Max-Information, Differential Privacy, and Post-Selection Hypothesis Testing
Ryan Rogers, Aaron Roth, Adam Smith, Om Thakkar
In this paper, we initiate a principled study of how the generalization properties of approximate differential privacy can be used to perform adaptive hypothesis testing, while giving statistically valid p-value corrections. We do this by observing that the guarantees of algorithms with bounded approximate max-information are sufficient to correct the p-values of adaptively chosen hypotheses, and then by proving that algorithms that satisfy (epsilon,delta)-differential privacy have bounded approximate max information when their inputs are drawn from a product distribution. This substantially extends the known connection between differential privacy and max-information, which previously was only known to hold for (pure) (epsilon,0)-differential privacy.
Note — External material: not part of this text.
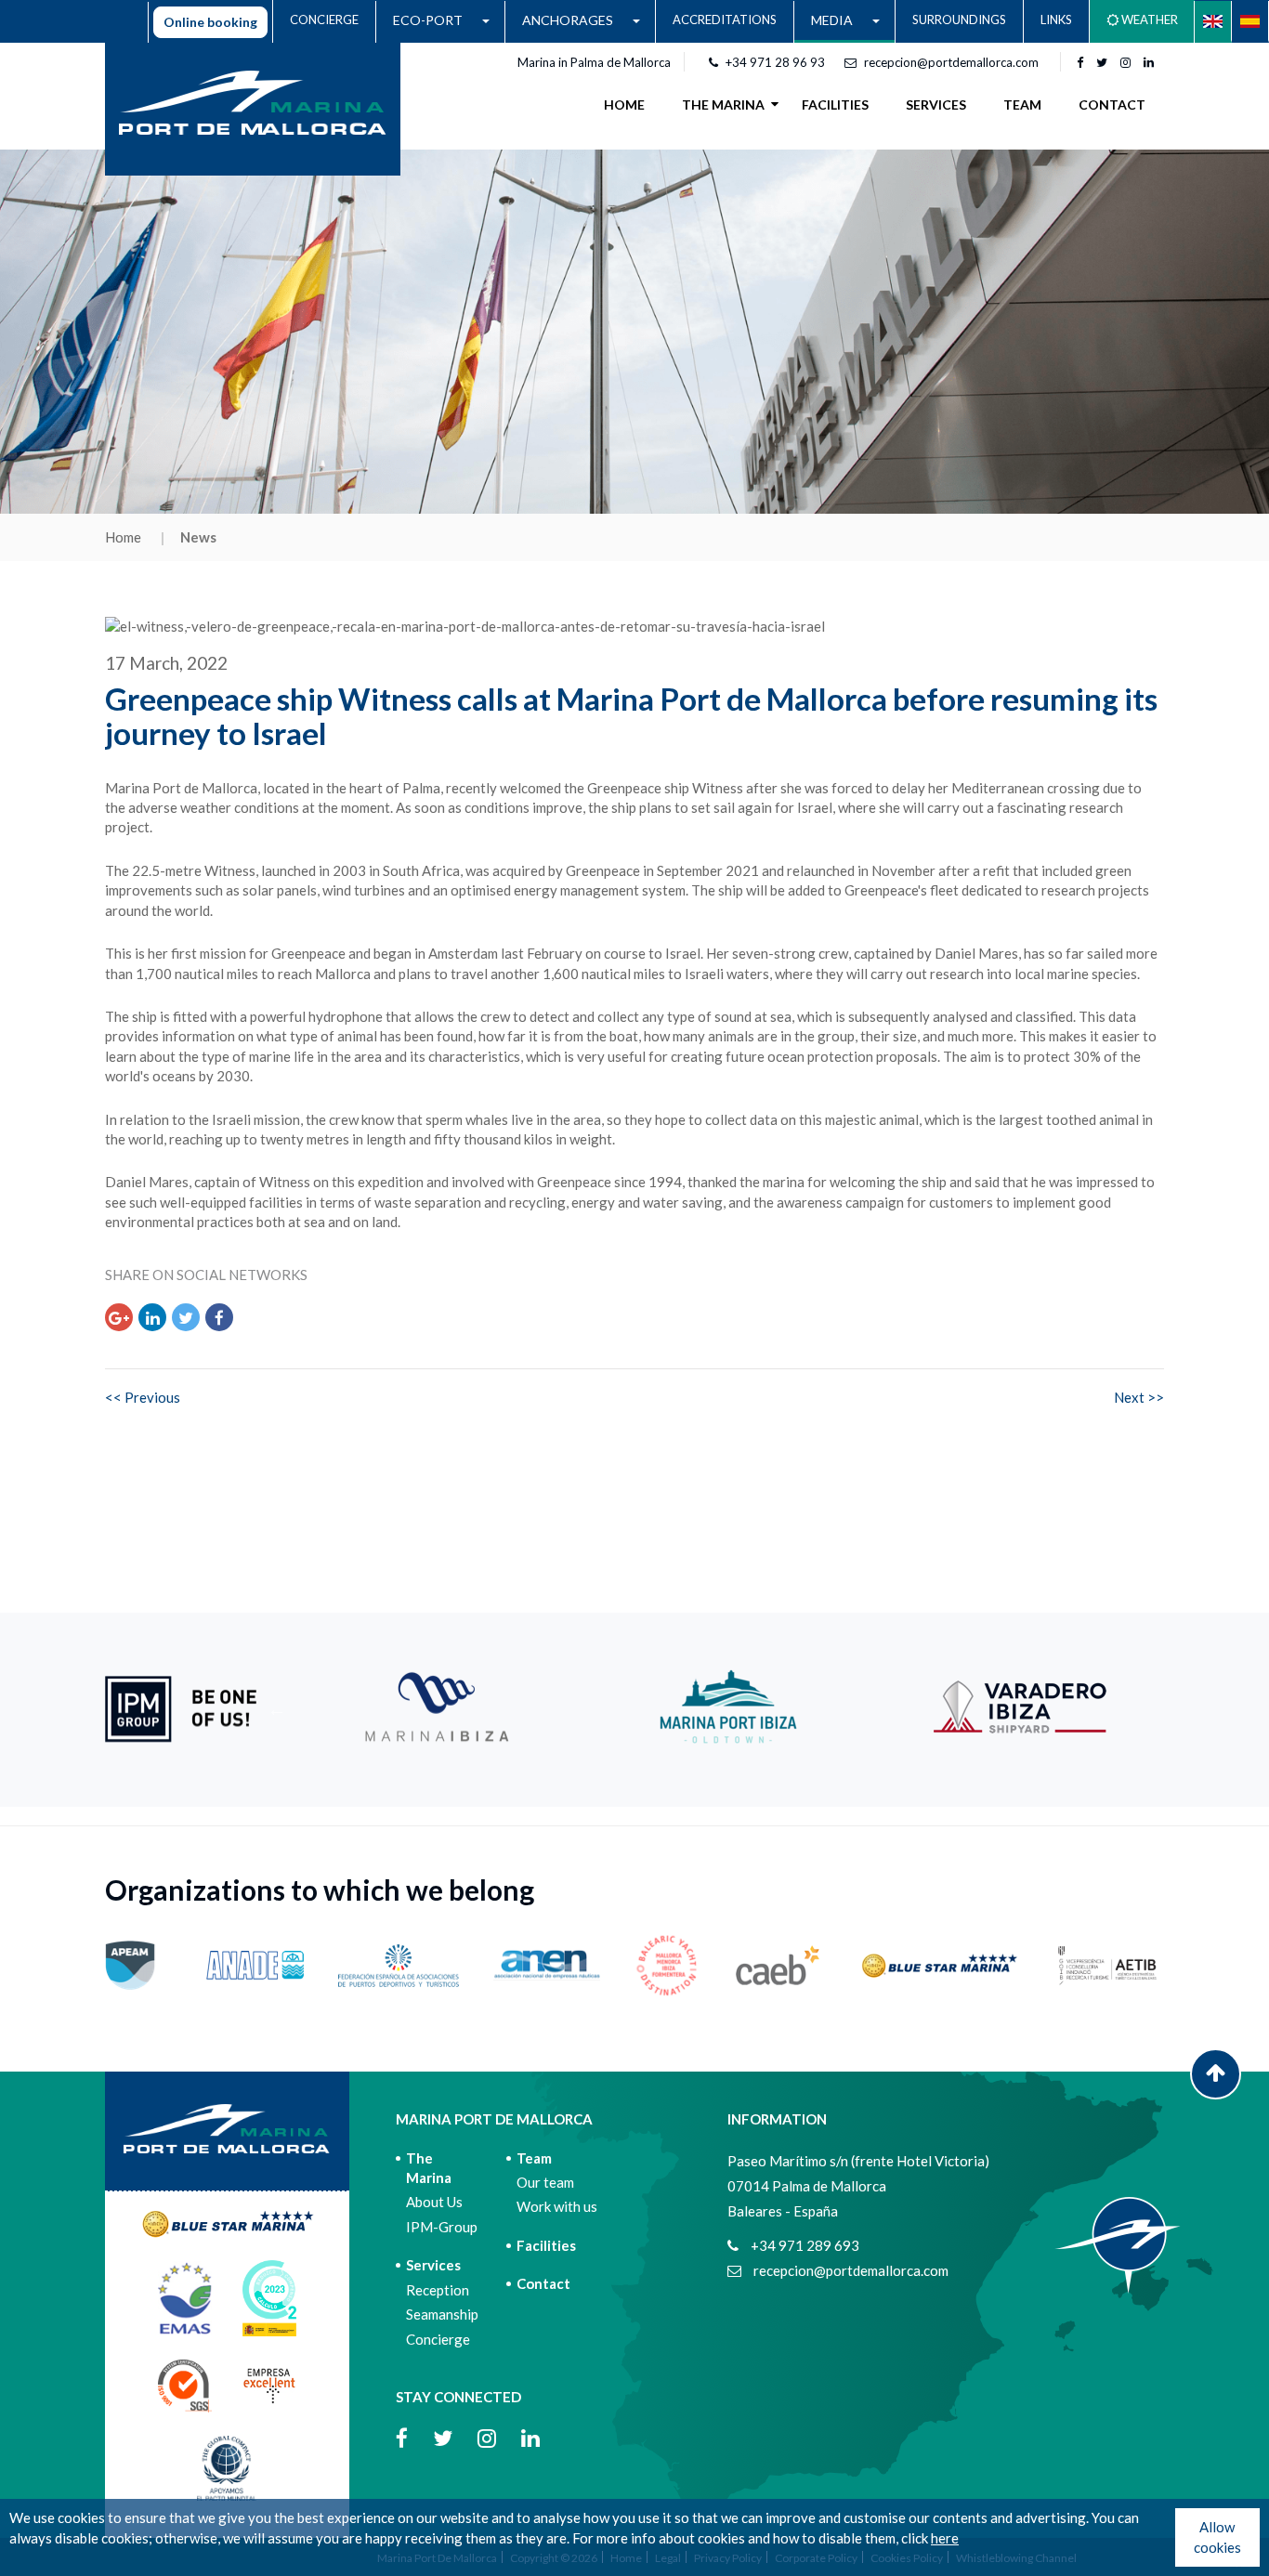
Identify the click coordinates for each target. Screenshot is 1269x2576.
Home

It also extends our understanding of max-information as a partially unifying measure controlling the generalization properties of adaptive data analyses. We also show a lower bound, proving that (despite the strong composition properties of max-information), when data is drawn from a product distribution, (epsilon,delta)-differentially private algorithms can come first in a composition with other algorithms satisfying max-information bounds, but not necessarily second if the composition is required to itself satisfy a nontrivial max-information bound. This, in particular, implies that the connection between (epsilon,delta)-differential privacy and max-information holds only for inputs drawn from product distributions, unlike the connection between (epsilon,0)-differential privacy and max-information.